The following additional information was obtained from the licensee in accordance with Headquarters Operations Officers Report Guidance:
The TSC ventilation system remains out-of-service at the time of the notification. In the event of an emergency, the licensee will use the alternate TSC facility per applicable site procedures until the ventilation system is restored. Repair of the ventilation system is being worked around-the-clock.
The following information was provided by the licensee via email and phone:
"On July 12, 2024, at 1337 EDT, operations discovered that the technical support center (TSC) ventilation system was non-functional, which resulted in an unplanned loss of the TSC that could not be restored within seventy-five minutes.
"If an emergency had been declared requiring TSC activation during this period, the TSC would have been staffed and activated using existing emergency planning procedures. If relocation of the TSC had been necessary, the emergency coordinator would have relocated the TSC staff to an alternate location in accordance with applicable site procedures.
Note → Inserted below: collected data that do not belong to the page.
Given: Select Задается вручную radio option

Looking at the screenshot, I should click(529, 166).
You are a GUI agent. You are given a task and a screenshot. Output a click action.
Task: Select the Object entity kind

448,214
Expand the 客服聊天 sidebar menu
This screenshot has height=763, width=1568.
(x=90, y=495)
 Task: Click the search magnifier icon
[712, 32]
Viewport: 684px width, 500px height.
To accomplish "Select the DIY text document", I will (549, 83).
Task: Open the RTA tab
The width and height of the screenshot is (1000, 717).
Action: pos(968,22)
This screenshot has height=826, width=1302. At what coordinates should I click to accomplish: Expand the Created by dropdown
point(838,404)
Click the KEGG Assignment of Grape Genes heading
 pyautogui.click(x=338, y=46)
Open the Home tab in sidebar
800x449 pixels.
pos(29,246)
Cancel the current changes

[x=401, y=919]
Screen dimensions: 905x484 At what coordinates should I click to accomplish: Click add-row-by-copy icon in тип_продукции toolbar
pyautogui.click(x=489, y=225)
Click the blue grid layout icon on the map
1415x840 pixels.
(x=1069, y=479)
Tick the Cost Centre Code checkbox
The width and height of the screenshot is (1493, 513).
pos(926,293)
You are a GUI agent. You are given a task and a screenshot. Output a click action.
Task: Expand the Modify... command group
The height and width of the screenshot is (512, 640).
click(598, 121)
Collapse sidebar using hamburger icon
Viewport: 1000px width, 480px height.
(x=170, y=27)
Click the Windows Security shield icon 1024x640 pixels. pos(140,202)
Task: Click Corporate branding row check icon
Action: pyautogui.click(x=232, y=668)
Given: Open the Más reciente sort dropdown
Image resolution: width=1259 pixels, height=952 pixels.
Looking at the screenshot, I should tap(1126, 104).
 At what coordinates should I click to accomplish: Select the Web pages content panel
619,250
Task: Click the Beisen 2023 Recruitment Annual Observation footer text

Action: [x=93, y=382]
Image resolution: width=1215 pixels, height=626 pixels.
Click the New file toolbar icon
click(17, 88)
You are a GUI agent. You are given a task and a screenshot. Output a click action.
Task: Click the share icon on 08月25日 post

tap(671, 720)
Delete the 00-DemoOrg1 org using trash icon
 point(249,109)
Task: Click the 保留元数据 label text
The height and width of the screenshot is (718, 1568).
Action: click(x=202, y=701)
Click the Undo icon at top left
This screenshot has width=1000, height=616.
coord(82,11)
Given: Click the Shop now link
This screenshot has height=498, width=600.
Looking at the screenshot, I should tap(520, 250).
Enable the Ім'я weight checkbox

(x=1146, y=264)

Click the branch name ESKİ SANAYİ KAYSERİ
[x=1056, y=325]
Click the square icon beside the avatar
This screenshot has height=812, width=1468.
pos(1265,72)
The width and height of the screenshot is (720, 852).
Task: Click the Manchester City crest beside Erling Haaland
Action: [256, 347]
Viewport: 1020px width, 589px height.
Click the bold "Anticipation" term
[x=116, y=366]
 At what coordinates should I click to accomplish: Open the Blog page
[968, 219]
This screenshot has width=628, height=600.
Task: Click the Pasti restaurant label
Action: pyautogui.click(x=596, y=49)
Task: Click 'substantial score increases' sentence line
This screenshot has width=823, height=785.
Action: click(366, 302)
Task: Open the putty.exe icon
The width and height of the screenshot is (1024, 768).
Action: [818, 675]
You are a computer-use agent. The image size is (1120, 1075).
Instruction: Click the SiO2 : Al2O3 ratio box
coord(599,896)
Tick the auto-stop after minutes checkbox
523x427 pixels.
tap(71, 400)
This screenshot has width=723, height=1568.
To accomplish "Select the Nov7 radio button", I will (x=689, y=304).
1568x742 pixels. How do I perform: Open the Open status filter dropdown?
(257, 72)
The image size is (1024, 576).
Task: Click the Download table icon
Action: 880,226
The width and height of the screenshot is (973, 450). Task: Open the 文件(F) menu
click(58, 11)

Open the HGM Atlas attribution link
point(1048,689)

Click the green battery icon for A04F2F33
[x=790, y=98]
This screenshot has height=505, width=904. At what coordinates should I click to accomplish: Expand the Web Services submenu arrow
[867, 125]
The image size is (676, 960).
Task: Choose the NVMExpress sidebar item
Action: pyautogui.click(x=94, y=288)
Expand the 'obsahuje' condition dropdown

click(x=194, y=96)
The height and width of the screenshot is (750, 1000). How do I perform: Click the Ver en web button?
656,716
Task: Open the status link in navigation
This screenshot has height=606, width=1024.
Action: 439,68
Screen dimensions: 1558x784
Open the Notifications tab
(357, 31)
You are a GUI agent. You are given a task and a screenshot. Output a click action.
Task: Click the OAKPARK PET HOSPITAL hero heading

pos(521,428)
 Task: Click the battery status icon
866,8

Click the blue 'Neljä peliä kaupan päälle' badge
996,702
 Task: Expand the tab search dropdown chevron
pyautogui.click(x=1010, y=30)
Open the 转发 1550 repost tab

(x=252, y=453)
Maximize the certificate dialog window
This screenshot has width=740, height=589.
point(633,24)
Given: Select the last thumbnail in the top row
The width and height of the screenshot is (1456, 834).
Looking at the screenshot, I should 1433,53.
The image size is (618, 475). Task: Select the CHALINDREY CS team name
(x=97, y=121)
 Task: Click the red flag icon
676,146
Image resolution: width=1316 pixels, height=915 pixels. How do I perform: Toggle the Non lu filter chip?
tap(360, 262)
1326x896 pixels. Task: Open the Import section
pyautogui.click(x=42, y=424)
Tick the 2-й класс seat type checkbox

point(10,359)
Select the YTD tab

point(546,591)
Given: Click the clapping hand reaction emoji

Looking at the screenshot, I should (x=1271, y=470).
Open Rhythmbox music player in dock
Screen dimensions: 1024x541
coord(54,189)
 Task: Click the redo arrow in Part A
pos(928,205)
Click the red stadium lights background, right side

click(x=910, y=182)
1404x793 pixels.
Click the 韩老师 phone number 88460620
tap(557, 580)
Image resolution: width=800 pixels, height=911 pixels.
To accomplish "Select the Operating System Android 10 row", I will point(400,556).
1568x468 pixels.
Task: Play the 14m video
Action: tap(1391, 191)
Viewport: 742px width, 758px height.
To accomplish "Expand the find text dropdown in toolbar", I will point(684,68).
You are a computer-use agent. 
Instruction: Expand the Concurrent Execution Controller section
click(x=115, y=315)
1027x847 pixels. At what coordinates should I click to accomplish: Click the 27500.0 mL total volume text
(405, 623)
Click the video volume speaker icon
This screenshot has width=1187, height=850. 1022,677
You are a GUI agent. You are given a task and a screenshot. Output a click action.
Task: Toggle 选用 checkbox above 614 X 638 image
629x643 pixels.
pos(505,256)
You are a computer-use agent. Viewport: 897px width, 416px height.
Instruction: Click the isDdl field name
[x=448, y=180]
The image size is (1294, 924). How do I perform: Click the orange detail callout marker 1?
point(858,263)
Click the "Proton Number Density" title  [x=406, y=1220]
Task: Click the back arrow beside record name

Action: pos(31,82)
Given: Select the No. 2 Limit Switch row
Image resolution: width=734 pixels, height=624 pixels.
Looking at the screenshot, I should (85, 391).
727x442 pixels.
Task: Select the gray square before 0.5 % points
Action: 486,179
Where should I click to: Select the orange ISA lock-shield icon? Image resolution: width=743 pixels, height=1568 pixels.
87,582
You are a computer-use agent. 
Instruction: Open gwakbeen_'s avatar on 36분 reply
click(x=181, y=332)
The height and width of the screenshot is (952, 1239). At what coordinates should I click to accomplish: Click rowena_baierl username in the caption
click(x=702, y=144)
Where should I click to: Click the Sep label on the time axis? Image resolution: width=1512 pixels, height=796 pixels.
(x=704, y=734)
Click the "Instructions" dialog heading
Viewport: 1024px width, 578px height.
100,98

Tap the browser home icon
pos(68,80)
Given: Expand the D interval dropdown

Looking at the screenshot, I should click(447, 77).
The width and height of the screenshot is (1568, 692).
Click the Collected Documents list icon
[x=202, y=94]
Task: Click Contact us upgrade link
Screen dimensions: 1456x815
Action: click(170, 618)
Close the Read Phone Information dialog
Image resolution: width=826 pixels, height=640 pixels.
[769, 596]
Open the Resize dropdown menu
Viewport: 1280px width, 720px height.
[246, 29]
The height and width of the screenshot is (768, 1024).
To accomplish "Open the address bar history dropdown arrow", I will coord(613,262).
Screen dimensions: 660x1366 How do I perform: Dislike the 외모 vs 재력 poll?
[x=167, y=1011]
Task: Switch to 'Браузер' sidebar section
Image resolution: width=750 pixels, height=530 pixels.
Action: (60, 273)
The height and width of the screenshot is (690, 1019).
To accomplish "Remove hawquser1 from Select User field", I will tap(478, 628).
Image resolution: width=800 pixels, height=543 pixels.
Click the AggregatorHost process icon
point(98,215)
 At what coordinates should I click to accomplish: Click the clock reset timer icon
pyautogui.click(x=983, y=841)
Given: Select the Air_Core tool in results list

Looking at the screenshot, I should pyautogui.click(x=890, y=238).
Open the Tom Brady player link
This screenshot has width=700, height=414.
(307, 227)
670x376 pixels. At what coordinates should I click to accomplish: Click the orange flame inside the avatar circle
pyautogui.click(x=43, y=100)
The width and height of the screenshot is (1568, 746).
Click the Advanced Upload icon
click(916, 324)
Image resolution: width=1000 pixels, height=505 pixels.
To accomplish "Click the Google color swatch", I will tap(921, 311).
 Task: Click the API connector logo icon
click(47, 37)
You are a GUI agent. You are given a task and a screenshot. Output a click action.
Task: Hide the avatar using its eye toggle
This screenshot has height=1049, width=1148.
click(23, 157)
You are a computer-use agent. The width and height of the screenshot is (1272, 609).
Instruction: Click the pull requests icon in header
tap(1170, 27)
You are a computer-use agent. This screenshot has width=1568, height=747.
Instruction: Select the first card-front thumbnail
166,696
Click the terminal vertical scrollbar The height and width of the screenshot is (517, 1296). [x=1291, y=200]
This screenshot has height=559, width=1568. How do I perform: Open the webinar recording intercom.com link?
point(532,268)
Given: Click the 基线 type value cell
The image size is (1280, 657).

"This is an eight-hour, non-emergency notification for a loss of emergency assessment capability. This event is reportable in accordance with 10 CFR 50.72(b)(3)(xiii) because loss of the TSC ventilation system affected the functionality of an emergency response facility.
"There was no impact on the health and safety of the public or plant personnel. The NRC resident inspector has been notified."
The following additional information was obtained from the licensee in accordance with Headquarters Operations Officers Report Guidance:
The TSC ventilation system remains out-of-service at the time of the notification. In the event of an emergency, the licensee will use the alternate TSC facility per applicable site procedures until the ventilation system is restored. Repair of the ventilation system is being worked around-the-clock.